# [AIM OF THE TASK]
Copy out nothing but the lines from the one holding "Click the Volume plan's 10% discount text" through the end of the entries below, exactly as written and without the pictures.

# [RECORDS TO USE]
::::

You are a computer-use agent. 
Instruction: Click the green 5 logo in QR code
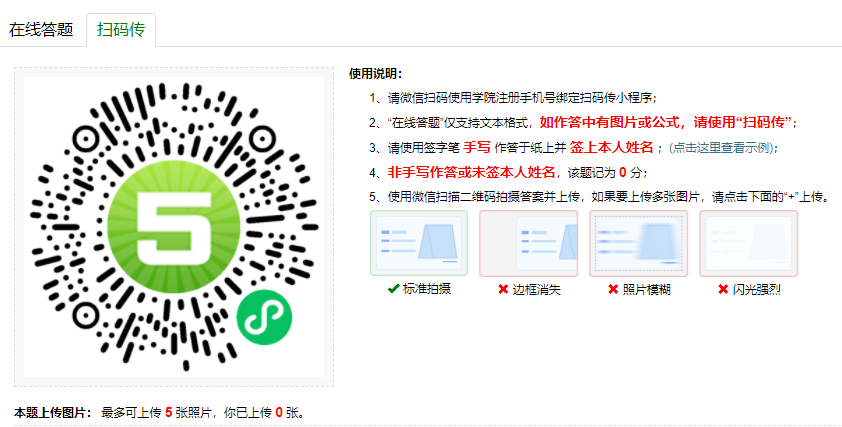(175, 226)

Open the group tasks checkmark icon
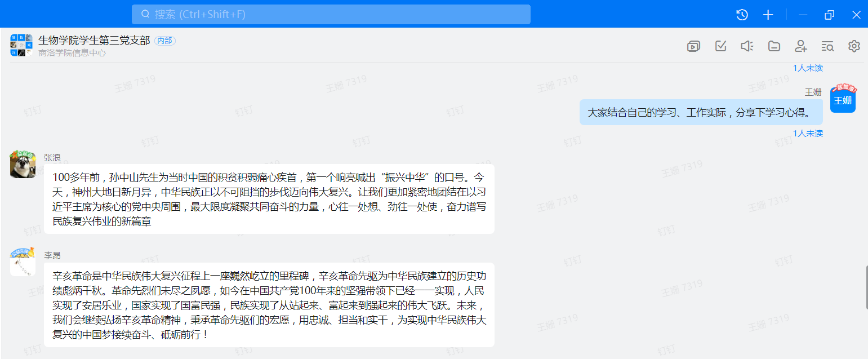[x=720, y=46]
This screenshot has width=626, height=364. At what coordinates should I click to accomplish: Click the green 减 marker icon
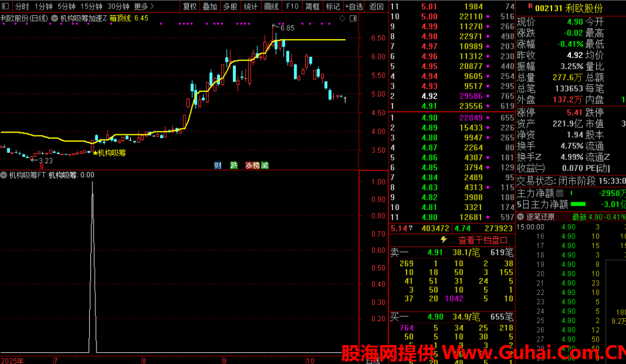point(264,166)

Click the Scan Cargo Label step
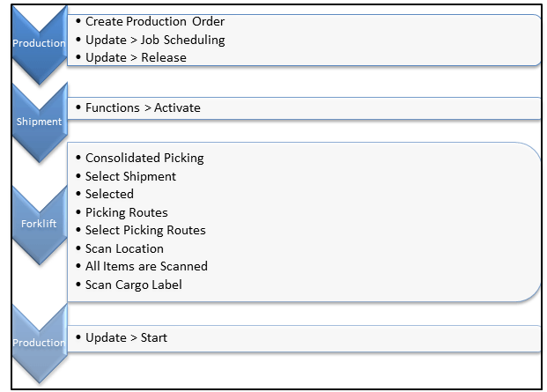134,285
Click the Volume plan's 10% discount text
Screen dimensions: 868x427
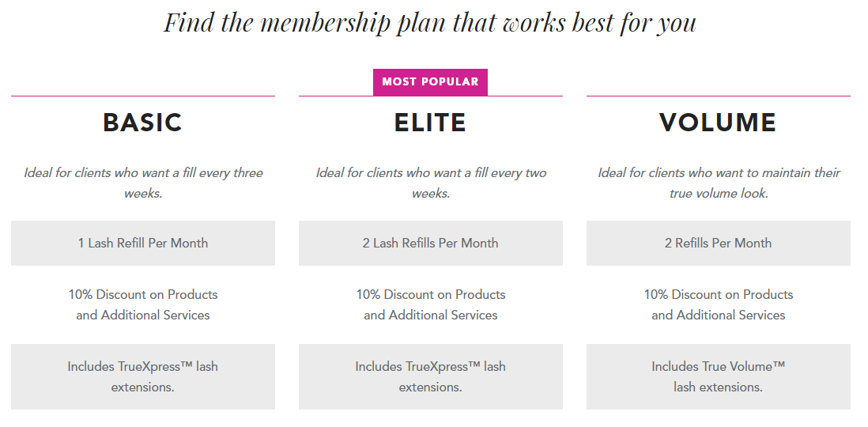[x=719, y=304]
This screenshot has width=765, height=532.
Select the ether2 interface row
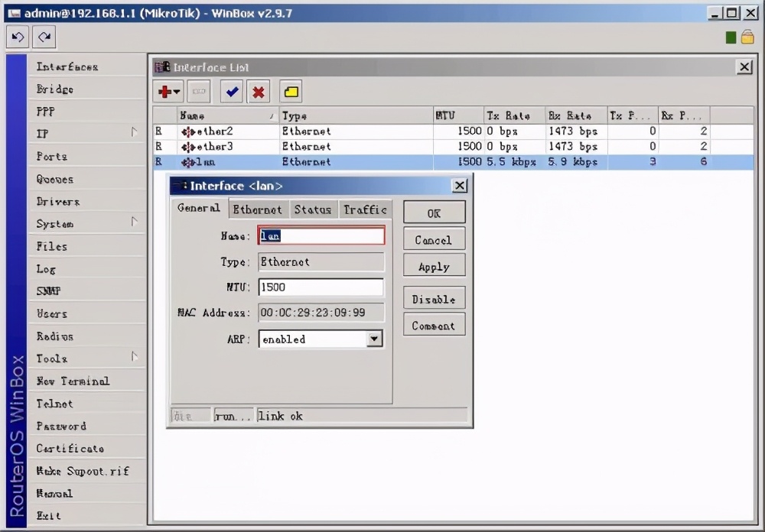306,131
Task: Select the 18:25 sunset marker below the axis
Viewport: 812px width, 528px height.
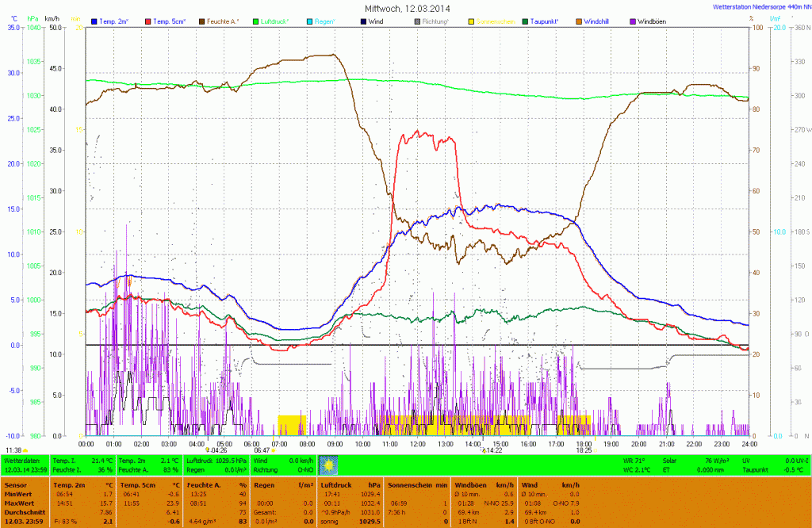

::::

# [RESULT OF THIS EXERCISE]
Click the Volume plan's 10% discount text
Screen dimensions: 868x427
[x=719, y=304]
This screenshot has width=765, height=532.
Select the ether2 interface row
306,131
Task: Select the 18:25 sunset marker below the axis
Viewport: 812px width, 528px height.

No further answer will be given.